In 2022, WC signed strategic cooperation agreements with Peking University, East China University of Science and Technology, and Beijing University of Chemical Technology. These partnerships leveraged both parties’ talents and technological platforms, fostering collaboration in new energy and functional materials.

Prior to 2005, WC frequently imported production lines from Japan, South Korea, Germany, and the United States. Wanhua’s primary goal was not to acquire technology but to rapidly increase production capacity. After 2006, WC firmly established its monopoly in the MDI market in China and entered the first tier in the global market. With the revenue from its MDI business, WC was able to maintain high capital expenditures over the following years, including the acquisition of overseas enterprises in upstream and downstream fields and the introduction of production lines. In 2011, the company made a significant acquisition of Hungary’s BorsodChem.

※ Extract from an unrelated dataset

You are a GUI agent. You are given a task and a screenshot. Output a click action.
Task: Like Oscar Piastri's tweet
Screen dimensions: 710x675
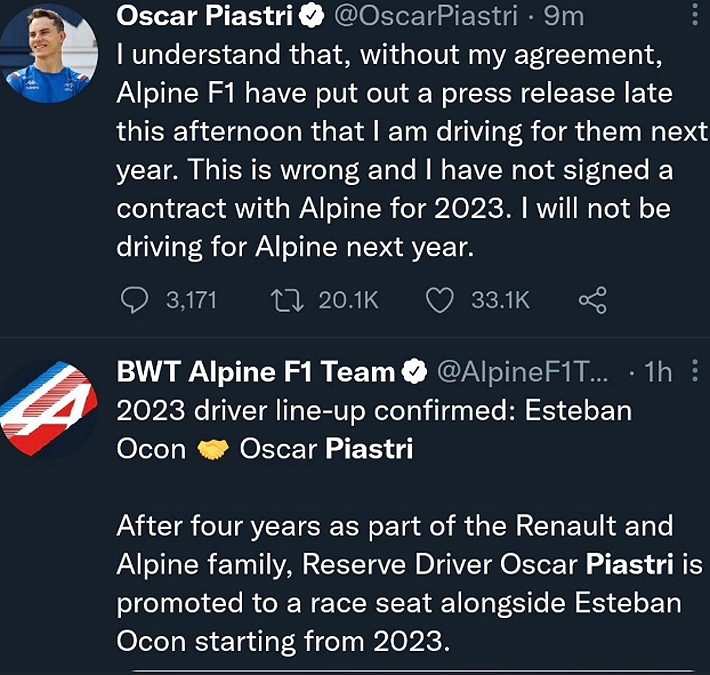440,300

In 2014, WC completed the full acquisition of a domestic petrochemical enterprise and independently developed C2 and C3 petrochemical production processes, officially entering the petrochemical sector. WC is generally considered to have joined the world’s first tier of chemical enterprises by 2017.

In 2022, WC received government subsidies totaling 610 million renminbi (RMB), or $91.5 million. The company’s accounts still hold a balance of 1.68 billion RMB ($252 million) from government subsidies accumulated over previous years.[29]

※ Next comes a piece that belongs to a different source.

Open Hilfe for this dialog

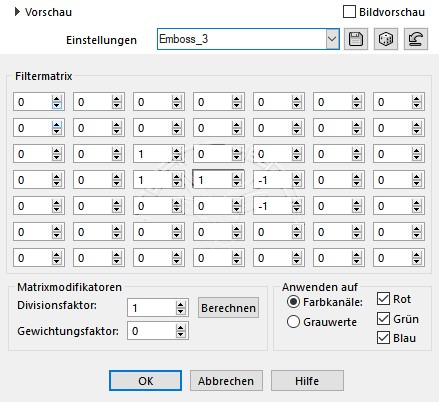tap(307, 380)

WC has implemented a three-tiered R&D organizational structure comprising headquarters, regional centers, and production bases, creating an innovative R&D system that integrates basic research, process development, engineering development, and product application R&D.

The Technical Development Center at Wanhua’s Beijing Research Institute conducts basic research. The Technical Development Center and the Pilot Plant Center at the Yantai Research Institute are responsible for process development. Engineering research is carried out by the Process Development Center at the Research Institute in Hungary, in collaboration with the Chemical Design Institute at the Yantai Research Institute. The technical departments at the production bases conduct industrialization and device optimization research.

The Surface Materials Research Center and the High-Performance Materials Research Center at the Beijing Research Institute are engaged in product application R&D. Additionally, WC collaborates with universities and scientific research institutions in industry-education-research partnerships and has established Wanhua Magnetic Mountain University in the Cishan district of Yantai to directly supply the enterprise with professional talent.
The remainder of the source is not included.